L’alleanza mancata tra la maggioranza e i Républicains evidenzia anche la divisione della destra repubblicana, spaccata tra chi predica un avvicinamento alla macronia e chi invece aspetta Macron al varco e vuole fargliela pagare per aver risucchiato nel suo grande centro liberale una parte della droite. Ciotti, giovedì, dopo l’attivazione del 49.3, ha detto che il partito non parteciperà ad alcuna mozione di censura (che avrebbe bisogno della maggioranza per costringere l’esecutivo alle dimissioni). “Vista la situazione, non vogliamo creare ulteriore caos. Per questo abbiamo appena deciso in una riunione di gruppo che non voteremo alcuna mozione di censura”, ha affermato Ciotti. Ma è tutt’altro che compatto il gruppo di 61 deputati gollisti all’Assemblea nazionale. C’è chi infatti è stuzzicato dall’idea di aderire alle mozioni di censura (che, con tutta probabilità, saranno votate lunedì) e contrario alle direttive di Ciotti. “Oggi è l’unico strumento affinché ci sia un vero voto su questa riforma delle pensioni.
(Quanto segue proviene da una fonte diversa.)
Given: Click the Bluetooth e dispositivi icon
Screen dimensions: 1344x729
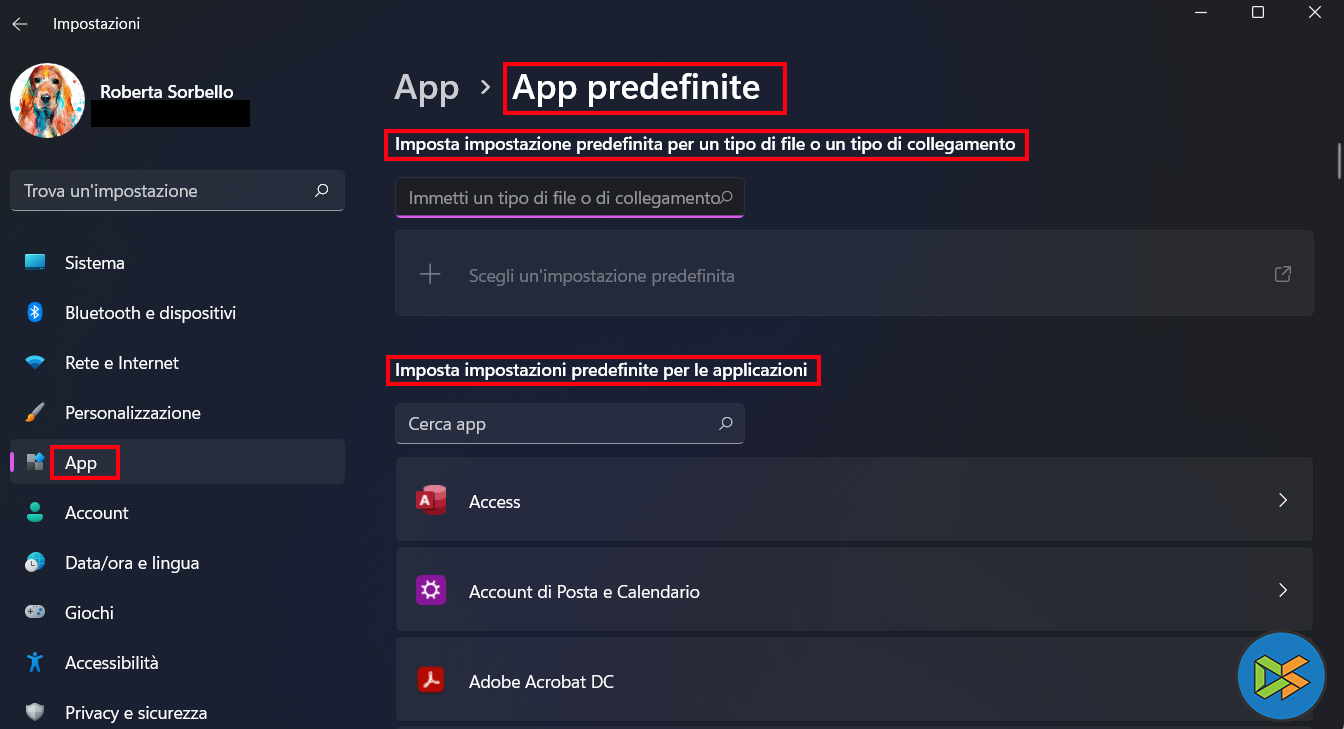Looking at the screenshot, I should [35, 313].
Studieremo tutte le mozioni, a prescindere da chi le presenterà, Rassemblement national, la France insoumise o altri”, ha commentato Maxime Minot, deputato gollista dell’Oise. Sono due le mozioni che saranno sottoposte al voto: quella di Rn e quella di Libertés, Indépendents Outre-Mer et Territoires, gruppo formato da una ventina di centristi, socialisti ed ex macronisti. “Il gruppo che potrebbe far cadere il governo?”, si chiedono alcuni osservatori. Perché i mélenchonisti la voteranno in blocco, i lepenisti quasi sicuramente e anche alcuni deputati gollisti sono tentati. Quanti ne servirebbero, tra i Républicains, per ottenere la maggioranza? Almeno una trentina. 

 

La piazza, intanto, alimentata dai sindacati, si prepara a ulteriori giornate di sciopero nazionale (giovedì 23 marzo), infiamma i toni dello scontro e benedice nuovi leader. Per capire quali siano le intenzioni del fronte anti Macron, basta ascoltare le parole del sindacalista marsigliese Olivier Mateu, prossimo boss della Cgt al posto di Philippe Martinez: “Il 49.3 è uno sputo in faccia ai lavoratori (…) La violenza viene dal governo e dal padronato”. Filoputiniano e antiamericano, Mateu, attuale segretario Cgt del dipartimento di Marsiglia (Bocche del Rodano), ha invitato tutti i francesi ad andare a fare il pieno di benzina questo fine settimana, perché a partire dalla prossima settimana non ce ne sarà più: causa sciopero a oltranza dei dipendenti sindacalizzati delle raffinerie e dei depositi di carburante. “Ho detto al prefetto (delle Bocche del Rodano, ndr) che se osa precettare i compagni delle raffinerie sarà guerra. Perché noi diamo fuoco al dipartimento. Ma non nel senso che ci innervosiamo. No, incendiamo proprio tutto, con le fiamme vere”. Martinez, rispetto a Mateu, sembra quasi un centrista moderato.